*STUDY MATERIAL:*

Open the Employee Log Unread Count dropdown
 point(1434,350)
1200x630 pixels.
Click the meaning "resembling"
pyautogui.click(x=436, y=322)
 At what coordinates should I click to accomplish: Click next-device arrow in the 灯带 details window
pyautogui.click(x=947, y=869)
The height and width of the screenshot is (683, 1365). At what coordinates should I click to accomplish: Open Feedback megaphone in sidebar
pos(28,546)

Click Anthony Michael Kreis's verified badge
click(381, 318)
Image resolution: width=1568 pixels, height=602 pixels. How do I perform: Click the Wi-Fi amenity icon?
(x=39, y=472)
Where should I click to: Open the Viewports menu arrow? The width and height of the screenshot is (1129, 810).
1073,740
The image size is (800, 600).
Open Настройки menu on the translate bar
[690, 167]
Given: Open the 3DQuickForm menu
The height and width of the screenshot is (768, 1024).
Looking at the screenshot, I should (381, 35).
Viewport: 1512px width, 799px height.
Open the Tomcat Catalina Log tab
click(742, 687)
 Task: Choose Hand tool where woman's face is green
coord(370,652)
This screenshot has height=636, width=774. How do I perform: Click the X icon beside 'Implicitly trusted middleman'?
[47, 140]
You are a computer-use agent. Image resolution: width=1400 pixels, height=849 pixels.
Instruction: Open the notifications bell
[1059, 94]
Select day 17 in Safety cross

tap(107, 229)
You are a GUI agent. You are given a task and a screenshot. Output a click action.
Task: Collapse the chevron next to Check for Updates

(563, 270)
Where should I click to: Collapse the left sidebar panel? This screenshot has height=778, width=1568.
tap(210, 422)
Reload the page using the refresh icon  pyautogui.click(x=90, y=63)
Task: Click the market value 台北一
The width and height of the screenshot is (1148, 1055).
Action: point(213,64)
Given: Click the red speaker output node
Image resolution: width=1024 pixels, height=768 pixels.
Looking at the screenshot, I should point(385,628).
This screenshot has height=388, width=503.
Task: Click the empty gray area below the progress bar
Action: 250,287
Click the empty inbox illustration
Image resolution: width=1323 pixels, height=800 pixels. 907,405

*WHAT YOU SHOULD DO:* Only the lines containing the string "agent" are needed; pull them out of the records.

*FINAL ANSWER:*
You are a computer-use agent. Image resolution: width=1400 pixels, height=849 pixels.
You are a GUI agent. You are given a task and a screenshot. Output a click action.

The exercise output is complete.